The Catholic Health Association of the United States, which represents Catholic hospitals, said it was “very pleased” with the announcement, while the bishops conference said it was still studying the new rule.
The CHA is a tool. They have shamelessly sold themselves to the left.
The president’s solution, however, demonstrates that those still angry about the mandate aren’t really concerned about religious freedom; they simply don’t like birth control and want to reduce access to it.
I am very much concerned about religious freedom. And I don't like birth control and I want to reduce it.
Senator Marco Rubio, a Republican of Florida, has introduced a bill that would allow any employer to refuse to cover birth control by claiming to have a religious objection. The House speaker, John Boehner, also supports the concept.
Let's pray the bill passes.
Rick Santorum said Friday that no insurance policy should cover it, apparently unaware that many doctors prescribe birth control pills for medical reasons other than contraception.
Santorum knows that. He also knows that many perscriptions for "non-birth-control" birth control are for birth control.
The White House promise that free birth control pays for itself will still have to be tested.
If it "pays for itself" it isn't free. Revenue-neutral isn't free. The moral issue depends not at all on revenue neutrality.
The rule announced Friday would be objectionable if it turns out that nonreligious employers are subsidizing the exemption of religious employers, in effect paying more for their insurance because they have to cover birth control.
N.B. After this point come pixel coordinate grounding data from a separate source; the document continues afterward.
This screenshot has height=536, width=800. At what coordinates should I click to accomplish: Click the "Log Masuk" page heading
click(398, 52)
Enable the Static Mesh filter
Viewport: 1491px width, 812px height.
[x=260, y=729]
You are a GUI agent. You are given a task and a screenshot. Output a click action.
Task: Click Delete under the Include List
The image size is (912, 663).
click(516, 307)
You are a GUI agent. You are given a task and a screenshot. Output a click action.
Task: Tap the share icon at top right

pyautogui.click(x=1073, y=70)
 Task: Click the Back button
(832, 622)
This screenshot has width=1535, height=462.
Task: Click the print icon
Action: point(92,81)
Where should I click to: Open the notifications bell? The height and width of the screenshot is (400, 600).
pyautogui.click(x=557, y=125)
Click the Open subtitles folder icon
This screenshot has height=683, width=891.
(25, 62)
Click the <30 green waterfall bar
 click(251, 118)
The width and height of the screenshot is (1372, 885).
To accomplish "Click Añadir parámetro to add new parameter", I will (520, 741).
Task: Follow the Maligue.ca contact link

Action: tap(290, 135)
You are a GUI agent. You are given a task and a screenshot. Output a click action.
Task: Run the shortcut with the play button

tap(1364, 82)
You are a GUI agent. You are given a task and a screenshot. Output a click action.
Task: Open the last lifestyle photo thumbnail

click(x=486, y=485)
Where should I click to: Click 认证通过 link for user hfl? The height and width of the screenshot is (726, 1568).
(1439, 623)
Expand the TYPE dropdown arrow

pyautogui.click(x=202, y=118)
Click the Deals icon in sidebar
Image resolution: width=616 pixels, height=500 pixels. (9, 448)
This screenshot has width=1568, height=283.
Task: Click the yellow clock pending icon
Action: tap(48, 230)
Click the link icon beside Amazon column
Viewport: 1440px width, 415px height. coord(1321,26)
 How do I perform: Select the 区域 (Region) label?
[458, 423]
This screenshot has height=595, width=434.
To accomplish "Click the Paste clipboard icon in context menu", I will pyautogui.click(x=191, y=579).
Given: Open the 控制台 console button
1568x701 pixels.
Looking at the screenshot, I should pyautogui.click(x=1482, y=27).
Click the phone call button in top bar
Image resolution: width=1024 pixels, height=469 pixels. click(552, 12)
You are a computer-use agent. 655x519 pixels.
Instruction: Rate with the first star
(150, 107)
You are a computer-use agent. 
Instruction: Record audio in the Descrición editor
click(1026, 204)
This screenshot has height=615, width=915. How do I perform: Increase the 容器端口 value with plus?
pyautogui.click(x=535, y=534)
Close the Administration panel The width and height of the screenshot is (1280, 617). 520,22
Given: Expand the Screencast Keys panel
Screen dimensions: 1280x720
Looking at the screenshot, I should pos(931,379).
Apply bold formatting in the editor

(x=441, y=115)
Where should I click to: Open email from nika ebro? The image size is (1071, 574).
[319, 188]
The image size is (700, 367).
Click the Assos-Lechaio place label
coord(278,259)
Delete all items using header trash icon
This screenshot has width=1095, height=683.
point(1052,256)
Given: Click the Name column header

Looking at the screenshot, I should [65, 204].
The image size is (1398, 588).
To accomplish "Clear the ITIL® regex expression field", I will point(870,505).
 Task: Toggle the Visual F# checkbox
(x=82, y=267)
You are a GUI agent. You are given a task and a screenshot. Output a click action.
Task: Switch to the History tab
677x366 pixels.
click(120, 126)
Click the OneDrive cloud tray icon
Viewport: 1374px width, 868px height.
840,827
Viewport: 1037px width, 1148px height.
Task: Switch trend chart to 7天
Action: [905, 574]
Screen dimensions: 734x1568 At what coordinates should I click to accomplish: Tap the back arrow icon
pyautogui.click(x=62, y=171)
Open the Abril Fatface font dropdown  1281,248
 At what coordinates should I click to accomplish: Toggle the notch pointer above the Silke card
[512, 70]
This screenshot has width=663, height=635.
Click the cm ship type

That's how insurance works. You pay more for coverage you want.
For women, and for society at large, the principle of keeping open access to birth control is a major step forward.
If women (and men) want contraception, they are free to pay for it. Contraception isn't healthcare, and forcing people to pay for other people's lifestyle is wrong.
Forcing religious institutions to pay for contraception is unconstitutional and immoral, and is a major new salient in the left's war on Christianity.